- **EXERCISE DETAILS**
Word for word, restate every record.

- **Dataset records**
------
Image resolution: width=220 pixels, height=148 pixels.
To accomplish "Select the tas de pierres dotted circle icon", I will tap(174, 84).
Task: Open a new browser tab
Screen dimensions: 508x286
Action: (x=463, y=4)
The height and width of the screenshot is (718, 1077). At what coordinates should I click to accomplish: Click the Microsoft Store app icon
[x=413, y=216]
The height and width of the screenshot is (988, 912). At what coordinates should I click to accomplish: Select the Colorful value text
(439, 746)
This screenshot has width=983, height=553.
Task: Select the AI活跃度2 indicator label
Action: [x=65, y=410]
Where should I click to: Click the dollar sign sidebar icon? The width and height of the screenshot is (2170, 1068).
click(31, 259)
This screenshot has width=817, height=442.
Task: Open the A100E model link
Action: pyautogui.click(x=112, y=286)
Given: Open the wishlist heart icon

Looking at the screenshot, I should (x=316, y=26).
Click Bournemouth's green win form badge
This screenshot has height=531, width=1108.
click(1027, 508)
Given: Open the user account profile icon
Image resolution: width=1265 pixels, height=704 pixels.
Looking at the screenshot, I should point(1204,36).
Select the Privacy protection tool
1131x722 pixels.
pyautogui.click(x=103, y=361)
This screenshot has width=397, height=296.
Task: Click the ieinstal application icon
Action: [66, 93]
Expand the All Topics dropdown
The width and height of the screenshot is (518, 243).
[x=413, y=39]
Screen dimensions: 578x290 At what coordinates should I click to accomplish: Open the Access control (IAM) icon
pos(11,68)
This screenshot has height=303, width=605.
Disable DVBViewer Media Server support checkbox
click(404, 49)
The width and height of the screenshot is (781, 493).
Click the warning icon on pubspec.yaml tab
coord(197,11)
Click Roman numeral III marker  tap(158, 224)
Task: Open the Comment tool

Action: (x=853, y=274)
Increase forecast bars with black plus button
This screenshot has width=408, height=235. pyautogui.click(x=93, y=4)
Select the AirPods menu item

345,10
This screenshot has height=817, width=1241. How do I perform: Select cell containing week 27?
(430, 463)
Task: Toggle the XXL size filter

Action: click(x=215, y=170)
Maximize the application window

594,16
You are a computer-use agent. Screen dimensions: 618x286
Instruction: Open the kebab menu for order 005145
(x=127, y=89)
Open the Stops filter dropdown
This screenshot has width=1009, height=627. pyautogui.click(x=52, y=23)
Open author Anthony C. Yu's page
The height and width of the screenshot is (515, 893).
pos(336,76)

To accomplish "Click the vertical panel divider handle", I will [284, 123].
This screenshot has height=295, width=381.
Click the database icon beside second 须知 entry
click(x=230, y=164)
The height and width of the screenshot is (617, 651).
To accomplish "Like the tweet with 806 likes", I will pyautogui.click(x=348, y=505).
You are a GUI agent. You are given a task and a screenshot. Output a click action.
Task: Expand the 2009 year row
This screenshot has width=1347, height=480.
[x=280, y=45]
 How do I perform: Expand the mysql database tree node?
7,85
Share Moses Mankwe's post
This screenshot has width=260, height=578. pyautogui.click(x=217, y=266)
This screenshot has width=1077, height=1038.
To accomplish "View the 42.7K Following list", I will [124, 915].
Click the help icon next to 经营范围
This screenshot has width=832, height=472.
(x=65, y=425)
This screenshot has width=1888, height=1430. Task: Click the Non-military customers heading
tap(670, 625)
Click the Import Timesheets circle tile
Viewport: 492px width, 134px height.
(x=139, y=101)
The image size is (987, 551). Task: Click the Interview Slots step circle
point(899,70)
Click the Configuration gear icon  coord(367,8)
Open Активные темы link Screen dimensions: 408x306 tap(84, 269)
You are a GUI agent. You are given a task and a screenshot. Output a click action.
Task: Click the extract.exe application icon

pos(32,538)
------
- **TASK RESULT**
Image resolution: width=220 pixels, height=148 pixels.
To accomplish "Select the tas de pierres dotted circle icon", I will tap(174, 84).
Task: Open a new browser tab
Screen dimensions: 508x286
Action: (x=463, y=4)
The height and width of the screenshot is (718, 1077). At what coordinates should I click to accomplish: Click the Microsoft Store app icon
[x=413, y=216]
The height and width of the screenshot is (988, 912). At what coordinates should I click to accomplish: Select the Colorful value text
(439, 746)
This screenshot has width=983, height=553.
Task: Select the AI活跃度2 indicator label
Action: [x=65, y=410]
Where should I click to: Click the dollar sign sidebar icon? The width and height of the screenshot is (2170, 1068).
click(31, 259)
This screenshot has width=817, height=442.
Task: Open the A100E model link
Action: pyautogui.click(x=112, y=286)
Given: Open the wishlist heart icon

Looking at the screenshot, I should (x=316, y=26).
Click Bournemouth's green win form badge
This screenshot has height=531, width=1108.
click(1027, 508)
Given: Open the user account profile icon
Image resolution: width=1265 pixels, height=704 pixels.
Looking at the screenshot, I should point(1204,36).
Select the Privacy protection tool
1131x722 pixels.
pyautogui.click(x=103, y=361)
This screenshot has width=397, height=296.
Task: Click the ieinstal application icon
Action: [66, 93]
Expand the All Topics dropdown
The width and height of the screenshot is (518, 243).
[x=413, y=39]
Screen dimensions: 578x290 At what coordinates should I click to accomplish: Open the Access control (IAM) icon
pos(11,68)
This screenshot has height=303, width=605.
Disable DVBViewer Media Server support checkbox
click(404, 49)
The width and height of the screenshot is (781, 493).
Click the warning icon on pubspec.yaml tab
coord(197,11)
Click Roman numeral III marker  tap(158, 224)
Task: Open the Comment tool

Action: (x=853, y=274)
Increase forecast bars with black plus button
This screenshot has width=408, height=235. pyautogui.click(x=93, y=4)
Select the AirPods menu item

345,10
This screenshot has height=817, width=1241. How do I perform: Select cell containing week 27?
(430, 463)
Task: Toggle the XXL size filter

Action: click(x=215, y=170)
Maximize the application window

594,16
You are a computer-use agent. Screen dimensions: 618x286
Instruction: Open the kebab menu for order 005145
(x=127, y=89)
Open the Stops filter dropdown
This screenshot has width=1009, height=627. pyautogui.click(x=52, y=23)
Open author Anthony C. Yu's page
The height and width of the screenshot is (515, 893).
pos(336,76)

To accomplish "Click the vertical panel divider handle", I will [284, 123].
This screenshot has height=295, width=381.
Click the database icon beside second 须知 entry
click(x=230, y=164)
The height and width of the screenshot is (617, 651).
To accomplish "Like the tweet with 806 likes", I will pyautogui.click(x=348, y=505).
You are a GUI agent. You are given a task and a screenshot. Output a click action.
Task: Expand the 2009 year row
This screenshot has width=1347, height=480.
[x=280, y=45]
 How do I perform: Expand the mysql database tree node?
7,85
Share Moses Mankwe's post
This screenshot has width=260, height=578. pyautogui.click(x=217, y=266)
This screenshot has width=1077, height=1038.
To accomplish "View the 42.7K Following list", I will [124, 915].
Click the help icon next to 经营范围
This screenshot has width=832, height=472.
(x=65, y=425)
This screenshot has width=1888, height=1430. Task: Click the Non-military customers heading
tap(670, 625)
Click the Import Timesheets circle tile
Viewport: 492px width, 134px height.
(x=139, y=101)
The image size is (987, 551). Task: Click the Interview Slots step circle
point(899,70)
Click the Configuration gear icon  coord(367,8)
Open Активные темы link Screen dimensions: 408x306 tap(84, 269)
You are a GUI agent. You are given a task and a screenshot. Output a click action.
Task: Click the extract.exe application icon

pos(32,538)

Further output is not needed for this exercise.